Due to Cerf, there's exist a certain homotopy between two Morse functions. It is said that this homotopy is "generic". What is a precise definition of the property to be "generic" in this case?
Intuitively, for the homotopy to be generic has the same meaning as for the Morse function itself to be generic: the set of points where it fails to be a submersion is as simple as possible. Practically, this means that for all but a finite number of times (values of the $t$ parameter) the function $H(x,t)$ is a Morse function of the variable $x$ and the Morse singularities trace out smooth curves transverse to the $x$ direction; and for each of those exceptional times $t$ the function $H(x,t)$ is Morse at all values of $x$ except for a single value $x$ (I'm assuming compactness here) where it undergoes one of a certain class of very special singularities obtained by collapsing two Morse singularities, called "birth-death" singularities. Just as with Morse singularities themselves, which are described locally by specific functions of $x$ in some coordinate system, birth-death singularities are described locally by specific functions of $x,t$ in some coordinate system. The function $H(x,t) = x^2 - t$ at $t=0$ is an example of a birth-death singularity in one dimension.

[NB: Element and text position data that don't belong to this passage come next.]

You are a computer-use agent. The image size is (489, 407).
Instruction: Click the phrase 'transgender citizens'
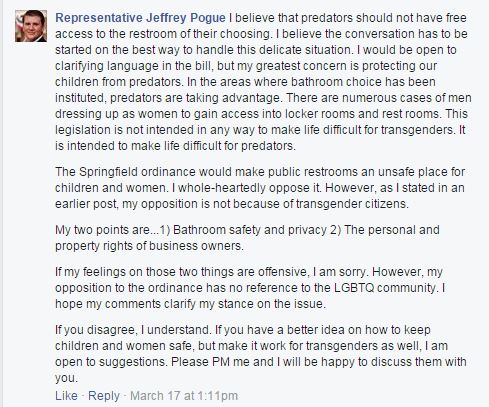click(351, 204)
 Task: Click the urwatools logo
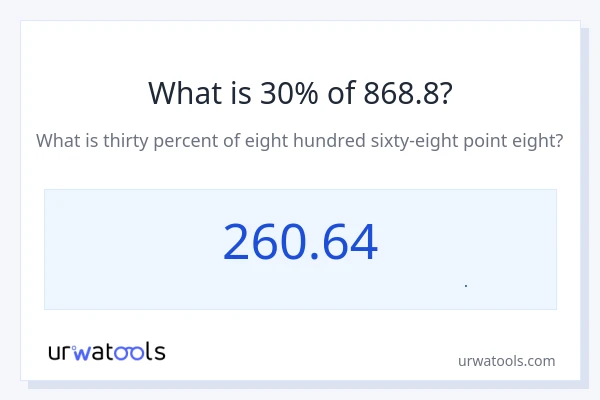point(107,351)
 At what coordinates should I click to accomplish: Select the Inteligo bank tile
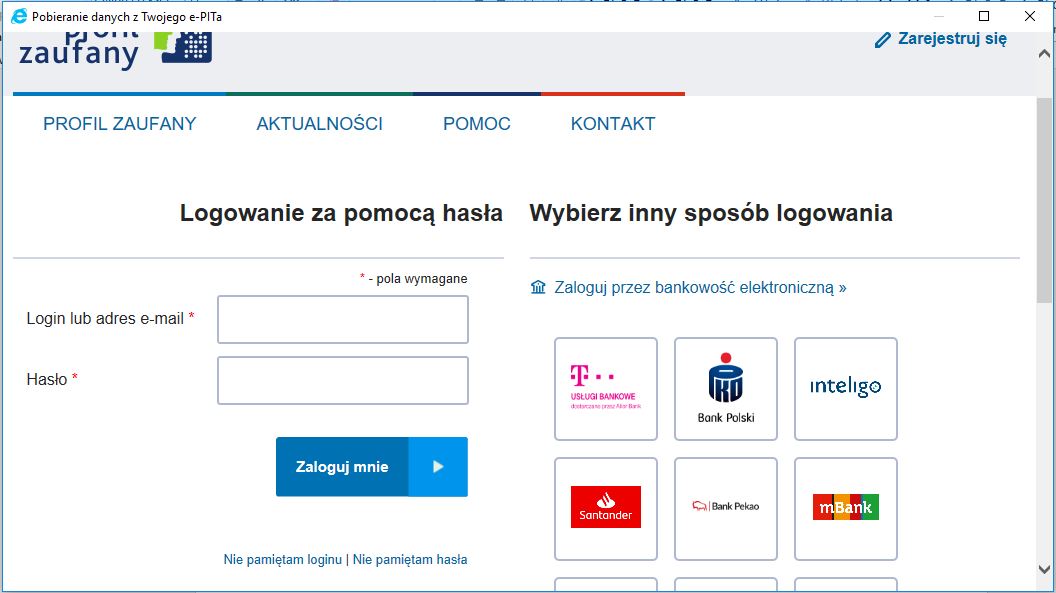(x=845, y=389)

"Generic" usually refers to open and dense.
Assume $M$ is a closed smooth manifold. Let $$C^\infty(M)$$ be the space of all smooth real valued functions. Topologize this with respect to the Whitney $C^\infty$ topology (see: http://ncatlab.org/nlab/show/C-infinity+topology)
Let $$H(M) \subset C^\infty(M)$$ be the subspace of functions whose singularities are either Morse or birth-death (in particular, $H(M)$ contains the space of Morse functions). Then $H(M)$ is a generic subspace (it's open and dense). It is also path connected. Even more is true: the complement $\cal D$ of $H(M)$ inside $C^\infty(M)$ has codimension two, in the sense that any smooth map $D^1 \to C^\infty(M)$ whose endpoints are in $H(M)$ can be infinitesimally perturbed, relative to its boundary $S^0$, to a smooth map that has image in $H(M)$. Here smooth means that the adjoint map $M\times D^1\to \Bbb R$ is a smooth map.

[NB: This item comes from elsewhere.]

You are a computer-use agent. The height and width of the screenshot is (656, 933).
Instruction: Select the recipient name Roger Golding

This is discussed in beautiful detail in the book:
In any case, note that $C^\infty(M)$ is a contractible space (in fact it's affine). This means that if we are given a smooth map $S^0 \to H(M)$, then it admits an extension to a map $D^1 \to C^\infty(M)$. By the above discussion, this map can be perturbed slightly, relative to $S^0$, so that its image lies in $H(M)$.